**Exercise directions:**
I would like you to return all of the records exactly as they stand.

══ Data listing ══

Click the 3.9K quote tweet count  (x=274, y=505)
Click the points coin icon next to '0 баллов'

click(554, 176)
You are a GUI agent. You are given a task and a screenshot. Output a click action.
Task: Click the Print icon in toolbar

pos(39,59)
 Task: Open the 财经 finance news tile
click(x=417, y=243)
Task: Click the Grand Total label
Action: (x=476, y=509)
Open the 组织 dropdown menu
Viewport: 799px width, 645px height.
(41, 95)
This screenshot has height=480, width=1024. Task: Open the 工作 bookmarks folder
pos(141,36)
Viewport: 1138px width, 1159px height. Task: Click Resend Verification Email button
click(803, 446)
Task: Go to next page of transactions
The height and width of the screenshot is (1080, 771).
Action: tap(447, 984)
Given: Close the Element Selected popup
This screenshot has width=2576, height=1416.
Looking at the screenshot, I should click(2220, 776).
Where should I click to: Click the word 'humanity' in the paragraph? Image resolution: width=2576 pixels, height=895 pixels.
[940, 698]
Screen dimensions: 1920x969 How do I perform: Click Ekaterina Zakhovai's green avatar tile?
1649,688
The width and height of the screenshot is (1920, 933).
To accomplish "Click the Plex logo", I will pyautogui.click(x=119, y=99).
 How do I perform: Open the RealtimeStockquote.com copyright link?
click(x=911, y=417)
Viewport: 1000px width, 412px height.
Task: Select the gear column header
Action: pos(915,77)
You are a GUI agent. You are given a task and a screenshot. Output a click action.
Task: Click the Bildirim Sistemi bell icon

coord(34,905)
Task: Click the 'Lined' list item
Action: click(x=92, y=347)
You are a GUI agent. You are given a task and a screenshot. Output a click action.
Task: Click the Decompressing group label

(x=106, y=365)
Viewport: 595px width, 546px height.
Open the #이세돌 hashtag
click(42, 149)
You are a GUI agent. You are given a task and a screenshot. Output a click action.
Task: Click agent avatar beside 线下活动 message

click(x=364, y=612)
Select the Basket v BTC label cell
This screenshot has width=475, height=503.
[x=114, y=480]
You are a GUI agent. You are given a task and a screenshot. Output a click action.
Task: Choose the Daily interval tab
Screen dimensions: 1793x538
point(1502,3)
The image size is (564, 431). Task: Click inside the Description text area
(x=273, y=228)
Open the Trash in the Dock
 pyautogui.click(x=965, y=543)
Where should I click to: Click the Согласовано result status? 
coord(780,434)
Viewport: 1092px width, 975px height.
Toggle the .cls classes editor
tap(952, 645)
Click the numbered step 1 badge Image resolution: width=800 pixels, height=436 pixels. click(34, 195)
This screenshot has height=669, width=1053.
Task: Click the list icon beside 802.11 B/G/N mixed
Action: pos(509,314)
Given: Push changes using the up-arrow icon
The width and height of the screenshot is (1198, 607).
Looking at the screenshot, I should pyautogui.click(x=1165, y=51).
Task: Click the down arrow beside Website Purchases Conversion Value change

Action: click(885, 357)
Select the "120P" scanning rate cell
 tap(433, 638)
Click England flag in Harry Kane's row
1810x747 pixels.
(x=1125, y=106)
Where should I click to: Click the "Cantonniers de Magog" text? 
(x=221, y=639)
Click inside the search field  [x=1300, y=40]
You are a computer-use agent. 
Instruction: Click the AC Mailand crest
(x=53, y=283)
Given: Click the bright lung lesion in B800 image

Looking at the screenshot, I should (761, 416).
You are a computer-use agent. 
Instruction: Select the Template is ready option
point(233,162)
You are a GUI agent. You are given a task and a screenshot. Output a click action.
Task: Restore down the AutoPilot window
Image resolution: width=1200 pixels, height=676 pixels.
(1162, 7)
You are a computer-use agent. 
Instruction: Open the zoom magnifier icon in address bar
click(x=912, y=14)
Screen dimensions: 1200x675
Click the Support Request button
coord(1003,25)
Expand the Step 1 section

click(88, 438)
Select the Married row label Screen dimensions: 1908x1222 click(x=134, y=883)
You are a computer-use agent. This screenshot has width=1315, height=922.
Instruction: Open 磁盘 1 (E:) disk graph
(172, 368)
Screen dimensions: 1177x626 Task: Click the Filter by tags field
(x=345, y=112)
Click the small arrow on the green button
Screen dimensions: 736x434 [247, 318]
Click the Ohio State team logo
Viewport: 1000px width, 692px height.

═══

**Solution:**
Click the 3.9K quote tweet count  (x=274, y=505)
Click the points coin icon next to '0 баллов'

click(554, 176)
You are a GUI agent. You are given a task and a screenshot. Output a click action.
Task: Click the Print icon in toolbar

pos(39,59)
 Task: Open the 财经 finance news tile
click(x=417, y=243)
Task: Click the Grand Total label
Action: (x=476, y=509)
Open the 组织 dropdown menu
Viewport: 799px width, 645px height.
(41, 95)
This screenshot has height=480, width=1024. Task: Open the 工作 bookmarks folder
pos(141,36)
Viewport: 1138px width, 1159px height. Task: Click Resend Verification Email button
click(803, 446)
Task: Go to next page of transactions
The height and width of the screenshot is (1080, 771).
Action: tap(447, 984)
Given: Close the Element Selected popup
This screenshot has width=2576, height=1416.
Looking at the screenshot, I should click(2220, 776).
Where should I click to: Click the word 'humanity' in the paragraph? Image resolution: width=2576 pixels, height=895 pixels.
[940, 698]
Screen dimensions: 1920x969 How do I perform: Click Ekaterina Zakhovai's green avatar tile?
1649,688
The width and height of the screenshot is (1920, 933).
To accomplish "Click the Plex logo", I will pyautogui.click(x=119, y=99).
 How do I perform: Open the RealtimeStockquote.com copyright link?
click(x=911, y=417)
Viewport: 1000px width, 412px height.
Task: Select the gear column header
Action: pos(915,77)
You are a GUI agent. You are given a task and a screenshot. Output a click action.
Task: Click the Bildirim Sistemi bell icon

coord(34,905)
Task: Click the 'Lined' list item
Action: click(x=92, y=347)
You are a GUI agent. You are given a task and a screenshot. Output a click action.
Task: Click the Decompressing group label

(x=106, y=365)
Viewport: 595px width, 546px height.
Open the #이세돌 hashtag
click(42, 149)
You are a GUI agent. You are given a task and a screenshot. Output a click action.
Task: Click agent avatar beside 线下活动 message

click(x=364, y=612)
Select the Basket v BTC label cell
This screenshot has width=475, height=503.
[x=114, y=480]
You are a GUI agent. You are given a task and a screenshot. Output a click action.
Task: Choose the Daily interval tab
Screen dimensions: 1793x538
point(1502,3)
The image size is (564, 431). Task: Click inside the Description text area
(x=273, y=228)
Open the Trash in the Dock
 pyautogui.click(x=965, y=543)
Where should I click to: Click the Согласовано result status? 
coord(780,434)
Viewport: 1092px width, 975px height.
Toggle the .cls classes editor
tap(952, 645)
Click the numbered step 1 badge Image resolution: width=800 pixels, height=436 pixels. click(34, 195)
This screenshot has height=669, width=1053.
Task: Click the list icon beside 802.11 B/G/N mixed
Action: pos(509,314)
Given: Push changes using the up-arrow icon
The width and height of the screenshot is (1198, 607).
Looking at the screenshot, I should pyautogui.click(x=1165, y=51).
Task: Click the down arrow beside Website Purchases Conversion Value change

Action: click(885, 357)
Select the "120P" scanning rate cell
 tap(433, 638)
Click England flag in Harry Kane's row
1810x747 pixels.
(x=1125, y=106)
Where should I click to: Click the "Cantonniers de Magog" text? 
(x=221, y=639)
Click inside the search field  [x=1300, y=40]
You are a computer-use agent. 
Instruction: Click the AC Mailand crest
(x=53, y=283)
Given: Click the bright lung lesion in B800 image

Looking at the screenshot, I should (761, 416).
You are a computer-use agent. 
Instruction: Select the Template is ready option
point(233,162)
You are a GUI agent. You are given a task and a screenshot. Output a click action.
Task: Restore down the AutoPilot window
Image resolution: width=1200 pixels, height=676 pixels.
(1162, 7)
You are a computer-use agent. 
Instruction: Open the zoom magnifier icon in address bar
click(x=912, y=14)
Screen dimensions: 1200x675
Click the Support Request button
coord(1003,25)
Expand the Step 1 section

click(88, 438)
Select the Married row label Screen dimensions: 1908x1222 click(x=134, y=883)
You are a computer-use agent. This screenshot has width=1315, height=922.
Instruction: Open 磁盘 1 (E:) disk graph
(172, 368)
Screen dimensions: 1177x626 Task: Click the Filter by tags field
(x=345, y=112)
Click the small arrow on the green button
Screen dimensions: 736x434 [247, 318]
Click the Ohio State team logo
Viewport: 1000px width, 692px height.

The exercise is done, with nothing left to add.